Chef des Heereswaffenamtes ist vom 16. April 1940 bis zum 01. Februar 1945 General der Artillerie Emil Leeb (1881-1969).

Fritz Haber

Fritz Jakob Haber (geboren im Dezember 1868 in Breslau) war ein deutscher Chemiker und Nobelpreisträger für Chemie. Als Gründungsdirektor leitet Haber über 22 Jahre lang das Kaiser-Wilhelm-Institut für Physikalische Chemie und Elektrochemie in Berlin. Sein wissenschaftliches Werk ist sehr umfassend und reicht von der Thermochemie über Organische Chemie und Elektrochemie bis hin zur Technischen Chemie.

Gemeinsam mit Carl Bosch entwickelt er das Haber-Bosch-Verfahren (Ammoniaksynthese), das die Massenproduktion von Stickstoffdünger ermöglicht. Hierfür erhält er 1918 den Nobelpreis.

Nach Beginn des Ersten Weltkriegs experimentiert Haber mit Phosgen und Chlorgas, was ihn zum „Vater des Gaskriegs“ macht. Unter seiner Koordination wird 1915 in Ypern Giftgas erstmals in der Geschichte der Menschheit als Massenvernichtungswaffe eingesetzt.

Wegen antisemitischer Repressalien emigriert Fritz Haber 1933 nach der Machtübernahme der Nationalsozialisten zunächst nach England. Er verstirbt wenige Monate später 1934 in einem Hotel in Basel (Schweiz).

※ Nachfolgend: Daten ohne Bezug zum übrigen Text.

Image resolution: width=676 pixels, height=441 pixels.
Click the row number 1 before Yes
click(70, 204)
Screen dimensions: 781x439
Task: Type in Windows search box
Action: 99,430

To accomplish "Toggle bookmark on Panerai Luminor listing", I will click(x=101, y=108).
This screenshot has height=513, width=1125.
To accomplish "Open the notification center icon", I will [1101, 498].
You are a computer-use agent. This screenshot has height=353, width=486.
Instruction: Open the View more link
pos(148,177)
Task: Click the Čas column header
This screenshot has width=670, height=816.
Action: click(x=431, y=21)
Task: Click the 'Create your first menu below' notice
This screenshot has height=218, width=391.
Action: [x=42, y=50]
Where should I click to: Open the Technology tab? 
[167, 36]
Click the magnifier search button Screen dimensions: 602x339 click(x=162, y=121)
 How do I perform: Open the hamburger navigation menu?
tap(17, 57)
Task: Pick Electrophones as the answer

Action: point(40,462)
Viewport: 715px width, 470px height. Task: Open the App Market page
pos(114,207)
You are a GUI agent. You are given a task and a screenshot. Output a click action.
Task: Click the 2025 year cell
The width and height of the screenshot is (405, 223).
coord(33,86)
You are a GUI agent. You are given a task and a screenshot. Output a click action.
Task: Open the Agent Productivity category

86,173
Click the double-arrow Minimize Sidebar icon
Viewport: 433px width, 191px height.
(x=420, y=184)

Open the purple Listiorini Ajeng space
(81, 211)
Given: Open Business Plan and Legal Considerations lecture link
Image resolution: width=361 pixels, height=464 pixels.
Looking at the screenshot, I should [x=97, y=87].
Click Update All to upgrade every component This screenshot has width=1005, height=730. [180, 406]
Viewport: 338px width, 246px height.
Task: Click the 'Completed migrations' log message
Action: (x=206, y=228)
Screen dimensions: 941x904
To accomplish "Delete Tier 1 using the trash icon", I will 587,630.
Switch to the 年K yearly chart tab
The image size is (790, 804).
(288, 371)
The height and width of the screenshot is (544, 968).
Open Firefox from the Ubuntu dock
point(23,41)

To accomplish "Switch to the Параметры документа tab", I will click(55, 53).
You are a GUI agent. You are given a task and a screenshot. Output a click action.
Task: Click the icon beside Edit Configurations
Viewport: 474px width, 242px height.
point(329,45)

In erster Ehe ist er verheiratet mit Clara Helene Immerwahr (1870-1915), die 1900 an der Universität Breslau als erste deutsche Frau im Fach Chemie promovierte. 1915 nimmt sie sich das Leben. Die Annahme, sie hätte aus Protest gegen die führende Rolle ihres Mannes im Gaskrieg Suizid begangen, wird nach wie vor kontrovers diskutiert.

Der Dozentenbund

Der Nationalsozialistische Deutsche Dozentenbund (auch NS-Dozentenbund oder NSD-Dozentenbund) war eine Parteigliederung der NSDAP. Gegründet auf Anordnung von Rudolf Heß, dem Stellvertreter Hitlers, wird er bereits 1935 gegründet und geht aus dem Nationalsozialistischen Lehrerbund hervor.

Der Dozentenbund soll auf die Universitäten im Sinne der NS-ideologie Einfluss nehmen und die Hochschullehrerschaft politisch kontrollieren. So wird insbesondere auf Berufungen, Stellenbesetzungen, aber auch auf Habilitationen und Dissertationen massiv Einfluss ausgeübt.

Auch die Vertreibung jüdischer Wissenschaftlerinnen und Wissenschaftler von den Universitäten wird maßgeblich von den Aktivisten des Dozentenbundes betrieben.

Der Alliierte Kontrollrat verbietet mit dem Kontrollratsgesetz Nr. 2 vom 10. Oktober 1945 den Dozentenbund und beschlagnahmt sein Eigentum.